SHORT TASK A →
Locate every line in the rows below that contains the string "icon", and copy each of those lines.

PAGE →
------

Both networked events were produced and staged by Paradiso, a music venue with a distinct international reputation located in the heart of Amsterdam. Over the years Paradiso has developed a methodology, which I will discuss in this study, whereby it nurtures the direct experience of the artist as well as that of the audience. When organizing a networked event, in which a new sense of place is meant to come into existence, dramaturgical laws not only have to be applied to performance elements of the show, but also to the possible contributions of participants in the networked event. They will influence what happens and invent things that cannot be foreseen.

The basic dynamic of both events was influenced by the experience of multiple presences in Paradiso and of mediated presence for people outside Paradiso. Natural presence and also mediated presence were witnessed. Natural presence, witnessed presence and mediated presence were perceived in connection with each other, and in the experience of the event these presences ‘merged’ and influenced the ‘reality’ of the other experienced presences.

ANALYSIS OF THE CASE STUDIES
By focusing on brief moments of perception and by drawing on my experience as the producer of these events, through acts of parresia and the writing in the text laboratory, which was then contrasted with the more than 2000 documents that were archived in a techno–biographical manner, I conducted an analysis from four different perspectives. A primary analysis consists of reflections in which I share and elaborate upon insights that I acquired as the producer of these events. A secondary analysis deals with the clash between intention and realization that every actor has to deal with. A third analysis concerns the collaboration between people of different disciplines, skills, interests and cultures. The fourth analysis focuses on what can be formulated about natural, mediated and witnessed presence given the research done.

1. Reflections
In the reflections on the Galactic Hacker Party the conveying of trust between people in natural presence and in mediated presence, and also the trust people have in the technology, was an issue both during the production and the execution of the event. To address this problem, the notion of the ‘social interface’ surfaced. This is a person who bridges different realms of time, place, relations and networks, and who is dramatically positioned to be able to convey trust. The fact that ‘words act’ in digital technology made me realize profounder questions about the influence of technology on identities. I realized that in the first instance human beings deal with technology as actors. The notion of the ‘thinking actor’, who will use whatever works, became crucial in the development of the argument I set out in this study.

In the reflections that evolved from the text laboratory on the Seropositive Ball, the idea of ‘vital information’ was elaborated upon. In this event technology was used without hesitation because the interface was easy and beautiful and the need to find good information was a matter of life and death at the time. Information is ‘vital’ only in the exact time–place configuration where the receiving person is physically located and it has to provide this person with the opportunity to act. A person will only do this when he or she rightly or wrongly trusts what he or she receives. One of the ways to create trustworthy vital information is to gather what I formulated as ‘the crucial network’: thus everyone and everything that has contributed to the state of affairs and everyone or everything that has the potential to change the status quo has to be present. Orchestrating the crucial network involves the shaping of the space between the different disciplines, skills, interests and cultures. Collaboration in a crucial network requires a perspective that is shared by all and which has the capacity to synchronize natural and mediated presence and provides the catalyst effect of witnessed presence with a direction (which in certain conditions can also cause counter–directions).

------

SHORT TASK B →
According to the Paradiso text, how many documents were archived in a techno-biographical manner?

RECORD SET →
------

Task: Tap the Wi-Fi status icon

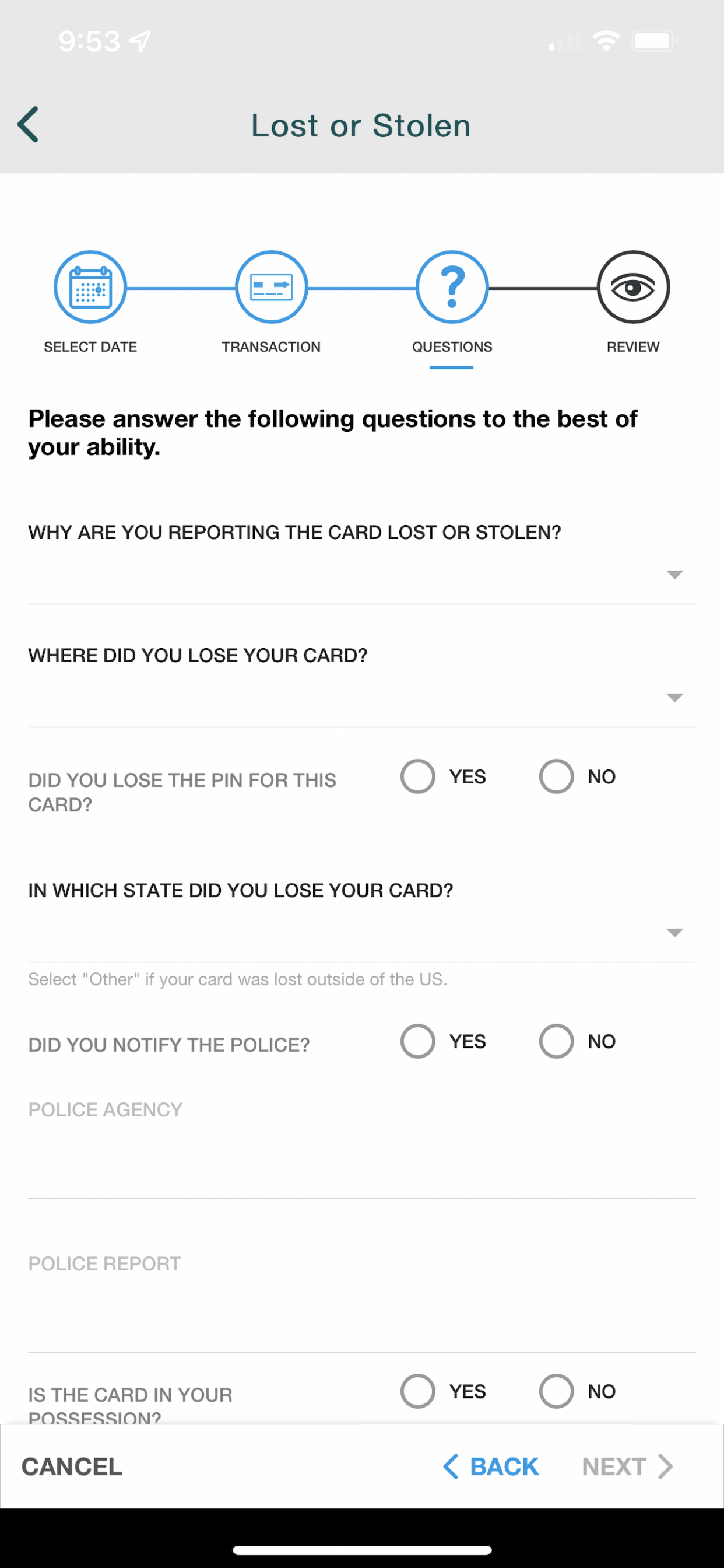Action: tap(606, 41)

------

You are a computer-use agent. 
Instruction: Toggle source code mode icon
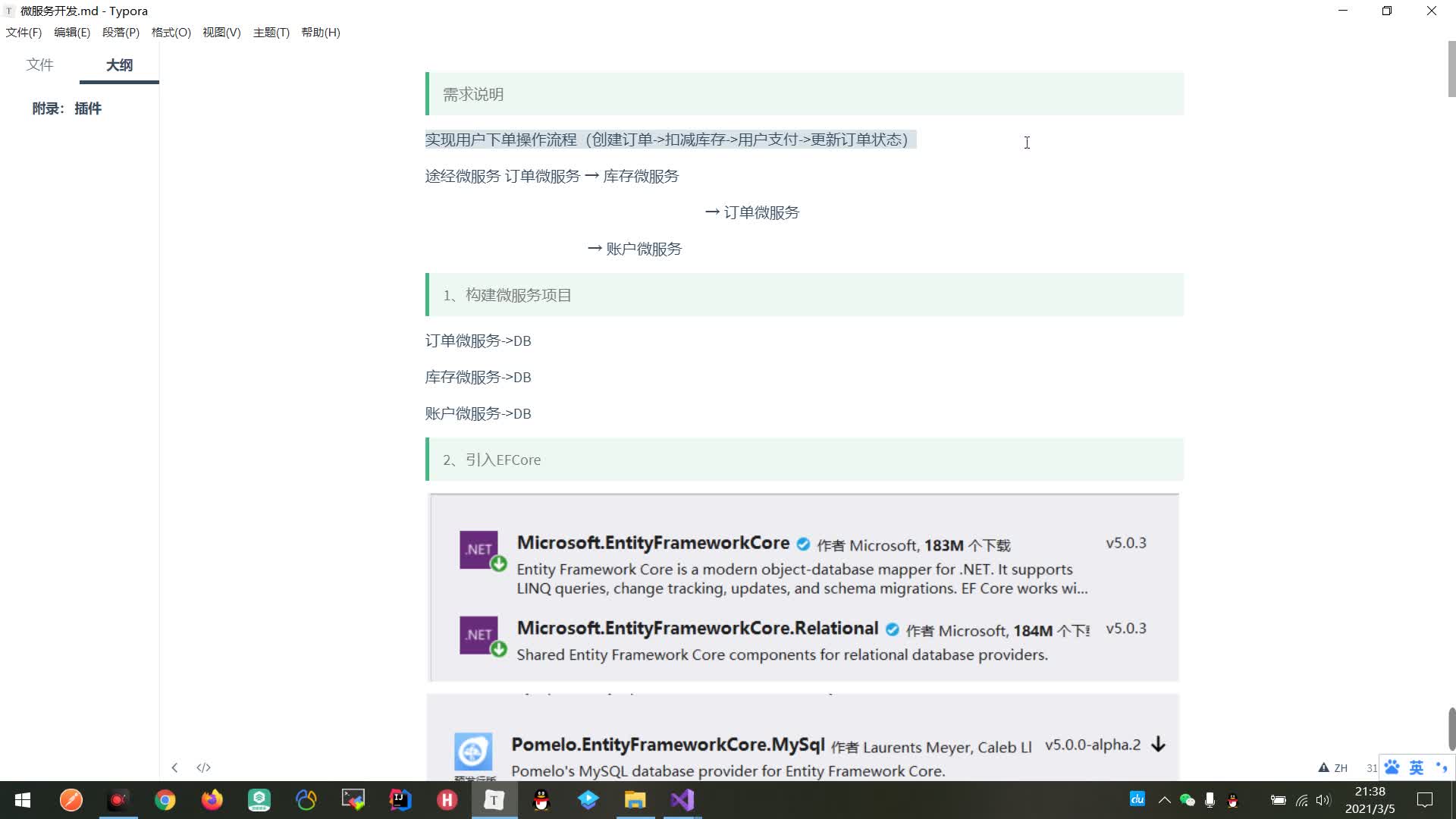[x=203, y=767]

------

COMPLETE RESPONSE A →
Task: Tap the Wi-Fi status icon
Instruction: Toggle source code mode icon

COMPLETE RESPONSE B →
More than 2000.